## Work to be completed:
The expected result is the full set of records, copied precisely, with images dropped.

## Source data:

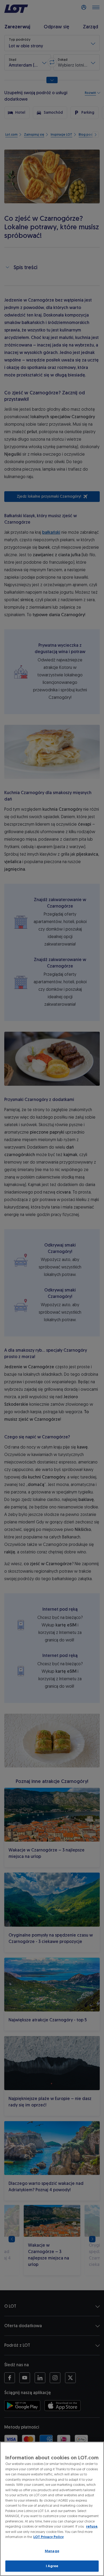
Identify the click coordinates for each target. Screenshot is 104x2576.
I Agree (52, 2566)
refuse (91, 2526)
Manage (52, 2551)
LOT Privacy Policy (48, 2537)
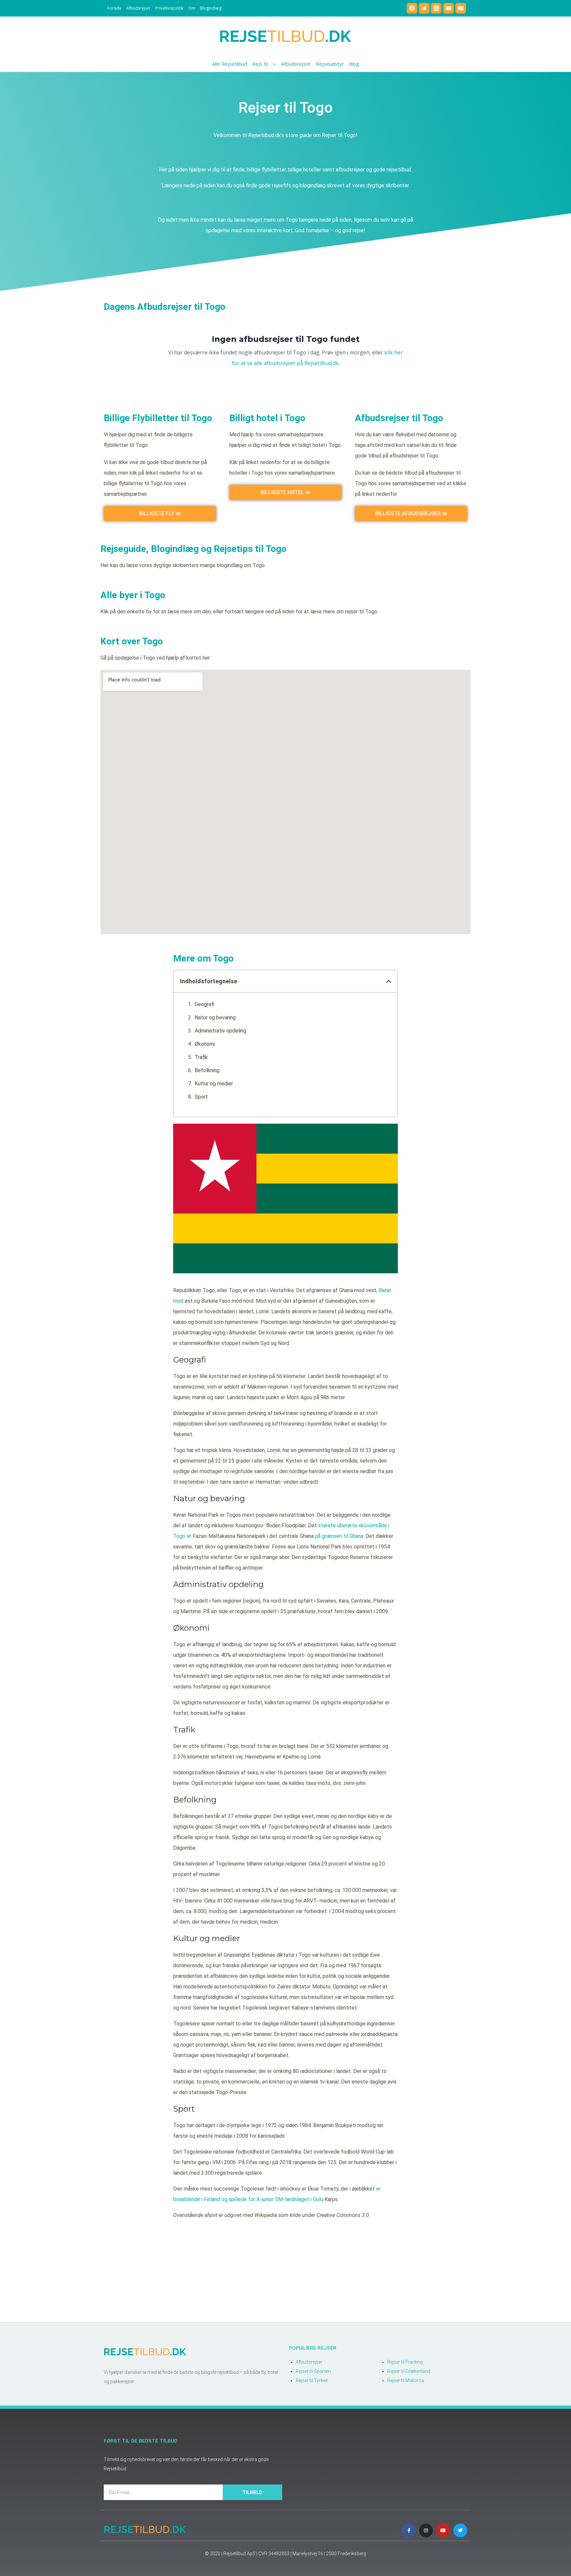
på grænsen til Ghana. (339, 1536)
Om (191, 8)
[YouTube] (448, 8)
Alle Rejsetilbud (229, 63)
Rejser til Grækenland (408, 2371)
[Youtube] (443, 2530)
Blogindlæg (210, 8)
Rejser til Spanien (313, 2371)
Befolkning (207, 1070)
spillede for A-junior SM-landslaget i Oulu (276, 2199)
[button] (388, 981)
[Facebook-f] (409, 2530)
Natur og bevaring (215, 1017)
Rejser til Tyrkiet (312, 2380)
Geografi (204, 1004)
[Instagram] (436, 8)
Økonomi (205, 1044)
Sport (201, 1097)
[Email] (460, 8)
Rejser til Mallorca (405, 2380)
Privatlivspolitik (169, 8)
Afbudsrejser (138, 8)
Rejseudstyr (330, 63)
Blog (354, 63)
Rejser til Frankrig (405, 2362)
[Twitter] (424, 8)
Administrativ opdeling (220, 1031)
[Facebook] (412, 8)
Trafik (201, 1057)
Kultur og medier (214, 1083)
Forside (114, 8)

## Result of this exercise:
Identify the click coordinates for each target. Screenshot is 104x2576.
I Agree (52, 2566)
refuse (91, 2526)
Manage (52, 2551)
LOT Privacy Policy (48, 2537)
på grænsen til Ghana. (339, 1536)
Om (191, 8)
[YouTube] (448, 8)
Alle Rejsetilbud (229, 63)
Rejser til Grækenland (408, 2371)
[Youtube] (443, 2530)
Blogindlæg (210, 8)
Rejser til Spanien (313, 2371)
Befolkning (207, 1070)
spillede for A-junior SM-landslaget i Oulu (276, 2199)
[button] (388, 981)
[Facebook-f] (409, 2530)
Natur og bevaring (215, 1017)
Rejser til Tyrkiet (312, 2380)
Geografi (204, 1004)
[Instagram] (436, 8)
Økonomi (205, 1044)
Sport (201, 1097)
[Email] (460, 8)
Rejser til Mallorca (405, 2380)
Privatlivspolitik (169, 8)
Afbudsrejser (138, 8)
Rejseudstyr (330, 63)
Blog (354, 63)
Rejser til Frankrig (405, 2362)
[Twitter] (424, 8)
Administrativ opdeling (220, 1031)
[Facebook] (412, 8)
Trafik (201, 1057)
Kultur og medier (214, 1083)
Forside (114, 8)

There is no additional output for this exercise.